There has been an environment of ups and downs in the Indian stock market for some time, the biggest reason behind which is the continuous selling by foreign portfolio investors (FPIs/FIIs). The market may be holding itself together on the strength of domestic investors and mutual funds, but everyone on Dalal Street is looking for the answer to just one question: when will foreign institutional investors (FIIs) return to the Indian markets in a big way? Market leaders and financial experts believe that it may take some time for the flow of foreign funds to resume in the Indian market. According to experts, the path of return of FIIs is not so easy and for this the market is facing big challenges on three very important fronts, which are very important to be resolved.

Big challenge of high valuations and tough trend of interest rates globally

According to experts, the first and biggest challenge before foreign investors is the high valuation of the Indian stock market. Indian stock prices are currently very expensive compared to global markets, due to which foreign fund managers are shying away from investing new money here. Along with this, the tough stance adopted by the US Federal Reserve and other global central banks regarding interest rates also remains a major obstacle. Unless there is a clear trend of reduction in interest rates globally and the valuations of Indian markets do not become a little attractive, foreign investors will avoid taking big risks in Emerging Markets and will keep looking for safe havens.

Impact of geopolitical tensions and crude oil prices on the domestic economy.

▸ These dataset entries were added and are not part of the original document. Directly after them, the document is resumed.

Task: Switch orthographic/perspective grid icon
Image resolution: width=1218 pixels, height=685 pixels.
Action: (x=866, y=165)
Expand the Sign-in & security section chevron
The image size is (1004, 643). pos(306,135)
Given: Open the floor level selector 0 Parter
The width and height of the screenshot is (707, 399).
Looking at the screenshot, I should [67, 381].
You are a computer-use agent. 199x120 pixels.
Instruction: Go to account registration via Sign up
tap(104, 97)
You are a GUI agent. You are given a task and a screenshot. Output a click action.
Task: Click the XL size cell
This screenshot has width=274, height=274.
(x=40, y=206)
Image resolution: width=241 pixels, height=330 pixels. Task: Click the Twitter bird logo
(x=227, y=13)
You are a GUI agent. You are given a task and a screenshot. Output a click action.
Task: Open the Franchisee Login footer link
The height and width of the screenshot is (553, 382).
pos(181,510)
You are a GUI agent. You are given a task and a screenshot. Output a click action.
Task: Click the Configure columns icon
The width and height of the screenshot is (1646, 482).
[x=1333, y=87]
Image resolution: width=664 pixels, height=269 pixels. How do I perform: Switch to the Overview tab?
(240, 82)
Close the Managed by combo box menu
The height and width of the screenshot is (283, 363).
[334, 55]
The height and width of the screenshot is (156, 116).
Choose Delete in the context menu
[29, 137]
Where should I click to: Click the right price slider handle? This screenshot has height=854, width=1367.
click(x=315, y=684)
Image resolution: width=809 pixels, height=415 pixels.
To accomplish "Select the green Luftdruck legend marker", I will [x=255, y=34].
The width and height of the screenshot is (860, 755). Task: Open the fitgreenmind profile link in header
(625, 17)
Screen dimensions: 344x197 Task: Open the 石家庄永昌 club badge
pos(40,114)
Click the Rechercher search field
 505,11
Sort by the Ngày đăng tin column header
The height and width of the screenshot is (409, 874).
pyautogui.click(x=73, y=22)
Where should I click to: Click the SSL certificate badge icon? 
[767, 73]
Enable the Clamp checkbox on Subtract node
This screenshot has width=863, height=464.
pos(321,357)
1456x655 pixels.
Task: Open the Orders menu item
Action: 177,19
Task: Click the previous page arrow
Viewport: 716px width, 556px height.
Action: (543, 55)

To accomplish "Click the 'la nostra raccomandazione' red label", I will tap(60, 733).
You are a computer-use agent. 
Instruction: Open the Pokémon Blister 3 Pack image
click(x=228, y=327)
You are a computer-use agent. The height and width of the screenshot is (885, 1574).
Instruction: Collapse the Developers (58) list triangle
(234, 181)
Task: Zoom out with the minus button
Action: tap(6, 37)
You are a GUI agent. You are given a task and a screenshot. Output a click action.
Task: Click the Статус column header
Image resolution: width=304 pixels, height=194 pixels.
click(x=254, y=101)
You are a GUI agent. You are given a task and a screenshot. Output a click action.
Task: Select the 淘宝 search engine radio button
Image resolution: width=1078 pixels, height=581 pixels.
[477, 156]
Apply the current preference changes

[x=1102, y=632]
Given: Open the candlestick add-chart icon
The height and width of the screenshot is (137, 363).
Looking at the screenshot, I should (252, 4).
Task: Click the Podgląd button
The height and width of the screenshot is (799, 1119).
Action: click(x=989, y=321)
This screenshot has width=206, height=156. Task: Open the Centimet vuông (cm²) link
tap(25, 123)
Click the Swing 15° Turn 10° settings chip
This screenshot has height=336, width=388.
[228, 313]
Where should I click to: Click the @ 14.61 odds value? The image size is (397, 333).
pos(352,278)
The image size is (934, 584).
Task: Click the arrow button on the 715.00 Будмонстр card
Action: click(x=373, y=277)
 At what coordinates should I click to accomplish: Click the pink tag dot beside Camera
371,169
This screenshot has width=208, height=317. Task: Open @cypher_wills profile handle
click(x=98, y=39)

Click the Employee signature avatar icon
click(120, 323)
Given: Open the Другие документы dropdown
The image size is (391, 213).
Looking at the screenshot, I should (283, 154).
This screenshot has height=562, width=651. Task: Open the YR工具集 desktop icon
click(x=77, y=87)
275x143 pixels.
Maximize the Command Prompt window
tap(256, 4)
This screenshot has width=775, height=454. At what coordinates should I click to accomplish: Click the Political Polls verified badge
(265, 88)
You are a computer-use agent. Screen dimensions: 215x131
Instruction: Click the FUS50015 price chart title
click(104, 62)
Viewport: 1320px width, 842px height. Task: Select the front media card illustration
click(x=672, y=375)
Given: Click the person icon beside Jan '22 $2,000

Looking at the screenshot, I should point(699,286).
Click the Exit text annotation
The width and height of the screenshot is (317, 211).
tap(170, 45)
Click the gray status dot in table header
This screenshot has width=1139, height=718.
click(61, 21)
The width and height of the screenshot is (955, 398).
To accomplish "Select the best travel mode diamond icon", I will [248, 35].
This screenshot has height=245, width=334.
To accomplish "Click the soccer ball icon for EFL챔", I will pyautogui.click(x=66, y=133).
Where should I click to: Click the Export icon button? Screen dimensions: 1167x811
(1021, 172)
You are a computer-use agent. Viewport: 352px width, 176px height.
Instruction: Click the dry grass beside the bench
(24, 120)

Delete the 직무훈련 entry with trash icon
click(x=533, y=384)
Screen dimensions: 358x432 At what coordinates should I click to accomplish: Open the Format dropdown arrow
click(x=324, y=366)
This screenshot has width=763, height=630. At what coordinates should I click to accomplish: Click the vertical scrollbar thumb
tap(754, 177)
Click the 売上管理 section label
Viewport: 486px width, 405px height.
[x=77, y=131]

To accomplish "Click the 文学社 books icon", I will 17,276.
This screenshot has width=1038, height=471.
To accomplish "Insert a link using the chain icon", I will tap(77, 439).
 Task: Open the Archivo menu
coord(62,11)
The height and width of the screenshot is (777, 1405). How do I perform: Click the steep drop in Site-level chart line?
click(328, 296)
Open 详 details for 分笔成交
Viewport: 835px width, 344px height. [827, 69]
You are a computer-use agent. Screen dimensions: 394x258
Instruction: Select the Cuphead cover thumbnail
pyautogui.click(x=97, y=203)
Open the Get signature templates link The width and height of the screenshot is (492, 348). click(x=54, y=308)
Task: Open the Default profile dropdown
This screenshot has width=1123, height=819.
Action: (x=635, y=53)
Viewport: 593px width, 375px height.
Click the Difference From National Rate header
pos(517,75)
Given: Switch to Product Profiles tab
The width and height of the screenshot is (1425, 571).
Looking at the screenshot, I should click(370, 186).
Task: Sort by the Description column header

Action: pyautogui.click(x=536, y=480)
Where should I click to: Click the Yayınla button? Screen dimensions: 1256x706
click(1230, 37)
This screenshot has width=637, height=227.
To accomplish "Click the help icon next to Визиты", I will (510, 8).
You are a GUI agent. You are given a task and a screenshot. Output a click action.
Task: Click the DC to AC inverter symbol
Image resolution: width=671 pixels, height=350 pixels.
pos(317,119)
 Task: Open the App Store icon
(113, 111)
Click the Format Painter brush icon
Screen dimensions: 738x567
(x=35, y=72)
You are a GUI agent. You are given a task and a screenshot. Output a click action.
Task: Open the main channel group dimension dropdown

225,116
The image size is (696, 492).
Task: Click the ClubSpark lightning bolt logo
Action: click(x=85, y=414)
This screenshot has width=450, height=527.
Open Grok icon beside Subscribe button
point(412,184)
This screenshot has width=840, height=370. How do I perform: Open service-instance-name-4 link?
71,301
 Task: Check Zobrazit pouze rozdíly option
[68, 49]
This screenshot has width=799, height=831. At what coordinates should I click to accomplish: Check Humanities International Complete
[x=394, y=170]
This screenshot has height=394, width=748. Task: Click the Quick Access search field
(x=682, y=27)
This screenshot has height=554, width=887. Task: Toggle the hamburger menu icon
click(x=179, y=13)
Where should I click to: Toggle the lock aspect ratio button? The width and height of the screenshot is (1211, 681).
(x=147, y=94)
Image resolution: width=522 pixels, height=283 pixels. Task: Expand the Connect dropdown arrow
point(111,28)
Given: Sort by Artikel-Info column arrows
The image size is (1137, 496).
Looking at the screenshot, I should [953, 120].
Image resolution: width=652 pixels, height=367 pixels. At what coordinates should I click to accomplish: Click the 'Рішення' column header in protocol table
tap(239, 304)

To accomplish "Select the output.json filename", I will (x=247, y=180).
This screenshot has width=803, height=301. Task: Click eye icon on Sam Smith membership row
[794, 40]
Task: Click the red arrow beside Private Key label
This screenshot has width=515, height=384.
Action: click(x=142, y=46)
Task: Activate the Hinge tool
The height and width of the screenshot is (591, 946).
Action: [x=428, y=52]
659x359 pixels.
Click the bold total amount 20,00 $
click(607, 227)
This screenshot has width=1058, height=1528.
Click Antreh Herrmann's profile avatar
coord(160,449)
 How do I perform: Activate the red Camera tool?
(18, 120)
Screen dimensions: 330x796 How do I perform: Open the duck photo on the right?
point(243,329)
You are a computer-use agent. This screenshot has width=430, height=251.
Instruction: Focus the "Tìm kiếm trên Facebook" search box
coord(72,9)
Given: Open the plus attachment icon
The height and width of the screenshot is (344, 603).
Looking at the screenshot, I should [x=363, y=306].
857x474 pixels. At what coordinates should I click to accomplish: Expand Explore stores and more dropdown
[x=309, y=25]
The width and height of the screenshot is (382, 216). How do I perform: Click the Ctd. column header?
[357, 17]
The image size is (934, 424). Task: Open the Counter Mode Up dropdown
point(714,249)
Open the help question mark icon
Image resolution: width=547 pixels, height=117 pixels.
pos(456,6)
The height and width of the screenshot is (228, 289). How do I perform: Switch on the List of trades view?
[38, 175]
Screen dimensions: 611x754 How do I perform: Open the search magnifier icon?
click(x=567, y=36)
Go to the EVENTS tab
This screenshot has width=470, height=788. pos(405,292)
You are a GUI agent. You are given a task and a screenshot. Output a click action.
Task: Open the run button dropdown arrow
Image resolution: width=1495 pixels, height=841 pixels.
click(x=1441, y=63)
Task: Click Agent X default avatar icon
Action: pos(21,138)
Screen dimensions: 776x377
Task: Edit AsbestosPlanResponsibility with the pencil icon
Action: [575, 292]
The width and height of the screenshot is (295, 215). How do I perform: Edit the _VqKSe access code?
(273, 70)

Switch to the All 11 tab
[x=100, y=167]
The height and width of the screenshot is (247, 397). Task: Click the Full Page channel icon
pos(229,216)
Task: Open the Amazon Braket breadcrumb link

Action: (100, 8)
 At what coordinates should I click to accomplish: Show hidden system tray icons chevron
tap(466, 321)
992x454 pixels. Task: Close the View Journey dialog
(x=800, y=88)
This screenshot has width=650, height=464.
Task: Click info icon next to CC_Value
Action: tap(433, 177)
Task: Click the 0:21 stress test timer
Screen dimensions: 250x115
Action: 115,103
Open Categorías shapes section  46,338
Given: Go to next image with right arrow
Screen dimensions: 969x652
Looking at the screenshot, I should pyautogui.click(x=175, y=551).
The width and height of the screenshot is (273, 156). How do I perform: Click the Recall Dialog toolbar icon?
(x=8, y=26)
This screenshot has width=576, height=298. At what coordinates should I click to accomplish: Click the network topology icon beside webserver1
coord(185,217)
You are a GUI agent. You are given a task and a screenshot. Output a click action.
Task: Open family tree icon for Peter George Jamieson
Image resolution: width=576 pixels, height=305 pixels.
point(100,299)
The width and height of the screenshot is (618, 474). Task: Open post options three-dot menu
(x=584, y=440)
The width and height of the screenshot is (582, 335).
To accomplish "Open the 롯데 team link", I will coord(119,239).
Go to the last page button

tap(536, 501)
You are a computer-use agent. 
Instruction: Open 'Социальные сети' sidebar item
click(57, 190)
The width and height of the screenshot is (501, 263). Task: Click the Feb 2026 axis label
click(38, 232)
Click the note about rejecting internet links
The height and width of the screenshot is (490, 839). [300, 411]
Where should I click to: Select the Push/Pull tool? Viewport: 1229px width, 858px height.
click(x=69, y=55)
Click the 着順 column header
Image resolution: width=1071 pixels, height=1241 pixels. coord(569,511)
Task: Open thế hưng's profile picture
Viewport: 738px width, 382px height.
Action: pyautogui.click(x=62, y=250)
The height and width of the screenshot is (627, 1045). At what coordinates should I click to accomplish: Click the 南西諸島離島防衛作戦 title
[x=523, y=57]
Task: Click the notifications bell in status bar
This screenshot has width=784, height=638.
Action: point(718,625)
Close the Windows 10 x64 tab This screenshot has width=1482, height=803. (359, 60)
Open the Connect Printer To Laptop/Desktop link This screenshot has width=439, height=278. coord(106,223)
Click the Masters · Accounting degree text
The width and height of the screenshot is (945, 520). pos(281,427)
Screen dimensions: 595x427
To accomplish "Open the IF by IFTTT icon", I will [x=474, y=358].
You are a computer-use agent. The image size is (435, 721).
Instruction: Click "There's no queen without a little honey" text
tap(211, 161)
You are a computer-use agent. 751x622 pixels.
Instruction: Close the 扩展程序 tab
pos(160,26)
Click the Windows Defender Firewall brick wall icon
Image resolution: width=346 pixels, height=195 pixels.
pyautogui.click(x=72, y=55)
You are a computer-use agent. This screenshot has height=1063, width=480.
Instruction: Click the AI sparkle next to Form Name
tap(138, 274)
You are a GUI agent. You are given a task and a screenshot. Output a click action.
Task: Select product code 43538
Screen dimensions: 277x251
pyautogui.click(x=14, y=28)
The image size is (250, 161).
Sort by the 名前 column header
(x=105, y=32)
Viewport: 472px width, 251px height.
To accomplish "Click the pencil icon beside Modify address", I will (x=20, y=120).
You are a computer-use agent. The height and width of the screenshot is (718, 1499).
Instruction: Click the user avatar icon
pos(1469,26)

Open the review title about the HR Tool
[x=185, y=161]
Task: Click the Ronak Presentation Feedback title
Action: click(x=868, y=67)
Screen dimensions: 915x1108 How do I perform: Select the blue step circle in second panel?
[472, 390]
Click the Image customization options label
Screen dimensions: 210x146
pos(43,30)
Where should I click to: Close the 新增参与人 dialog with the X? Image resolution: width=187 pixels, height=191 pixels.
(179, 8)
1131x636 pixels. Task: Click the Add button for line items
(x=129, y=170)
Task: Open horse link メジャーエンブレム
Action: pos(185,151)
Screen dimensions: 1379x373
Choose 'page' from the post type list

The second biggest obstacle in the way of return of foreign investors is the continuously increasing geopolitical tensions at the global level. Due to ongoing conflicts in different parts of the world, supply chains are being affected, creating an environment of uncertainty in the global economy. This tension has a direct impact on the prices of crude oil. India imports a large part of its oil needs, so a rise in crude oil prices could increase domestic inflation and fiscal deficit. Foreign investors are well aware that crude oil inflation can affect the profits of Indian companies and the country’s economic growth rate (GDP Growth), hence they are currently adopting the strategy of ‘wait and watch’.

Pressure of slowness of quarterly results of domestic companies and weakness of rupee

The third and last most important challenge is the slowdown seen in the corporate earnings i.e. quarterly results of Indian companies. In the last few quarters, the pace of profits of many big sector companies has not been as per expectations, which has alerted FIIs. Along with this, the real returns of foreign investors also reduce due to fluctuations and weakness in the Indian Rupee (Rupee vs Dollar) against the Dollar. Market analysts clearly say that unless there is a strong improvement in the financial results of domestic companies and the rupee stabilizes, it will be too early to expect a big and sustainable return of FIIs to the Indian markets.